Saturday – Progression treadmill run
I said I wasn’t going to do any speedwork until after the Lake Effect half marathon, but realistically I just mean planned speedwork. I can’t run a steady pace on the treadmill without getting bored, so this kind of run kept me focused with a little challenge.
- Movement prep prior to starting: mini band walks, world’s greatest stretch, hamstring hip hinges
- Started right off at 5.5, upping .2 then .3 (to make an even .5 after every 2 sets) every 2:30 until I hit 7.0, then I kept it there for 5:00, bumped down to 6.0 for 2:30, then walked until I reached 3 miles. I think it was about 2.5 miles of actual running.
- My ankle was sore in the morning, moreso than it was on Friday.
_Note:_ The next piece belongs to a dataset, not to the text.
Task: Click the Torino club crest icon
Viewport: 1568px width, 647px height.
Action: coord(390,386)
Once I started running however, it felt better. It seems to be that the Brooks sneakers may be the ones for me.
- Then I went to do more physical therapy and core work including the Russian Plank Twists Lauren Fleshman posted (my new favorite), foot hand crawls in all directions, and kneeling overhead presses (which aren’t really presses, but I don’t know that Chris ever told me the official name).
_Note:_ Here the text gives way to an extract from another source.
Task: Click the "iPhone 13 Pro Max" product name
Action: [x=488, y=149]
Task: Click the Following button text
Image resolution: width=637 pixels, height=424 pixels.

After the run, I got ready for my friend’s holiday party at a local bar/concert hall. He and some friends put on a party for a charity called Owen’s Toybox every year with all ticket sales going straight to the charity. It’s a great reason to get all dressed up and go out for a good cause… which is exactly what we did! Darci was in town from Baltimore (she’s going to law school to be a big important public health lawyer — pretty cool) and Kiera came out, too. And thankfully, I behaved myself so I didn’t have to take a cab home or worry about a hangover. Oh, and I found out John (the party thrower, and a running buddy) signed up for the Buffalo Marathon as his Christmas present to himself (also his first) so it looks like I will potentially have a running partner for those terrible long runs, or at least portions of them. Now I’ll just have to convince J that it isn’t that cold outside so he can also run some miles with me when I’m out there for 2-3 hours on a Saturday or Sunday morning in March and April.
Sunday – Rest Day
I planned to go to the gym but I woke up really sore from yesterday’s core work. Instead, I laid around being goofy with J, then finally dragged my butt to the store and my apartment, and made cookies. Clearly it was a successful day.
I didn’t set any goals for myself this week, so yay, I accomplished all my goals! (That’s how that works, right?) Oh, but I am excited because Believe I Am announced they had some more training journals for the year and I always wanted one, but always thought “eh, maybe later” but they got me this time when they said they wouldn’t have anymore until September 2014. So I hopped on it and when checking out tried a random coupon code which happened to give me $19.99 off… the entire price of the journal. So, that’s pretty freakin’ exciting. I’m ready for a kick ass year of training now.
Goals for next week:
- Run four miles straight
- If I start here and increase just 1 mile every week in my long run, I’ll be at 13 miles the week of the Lake Effect Half Marathon.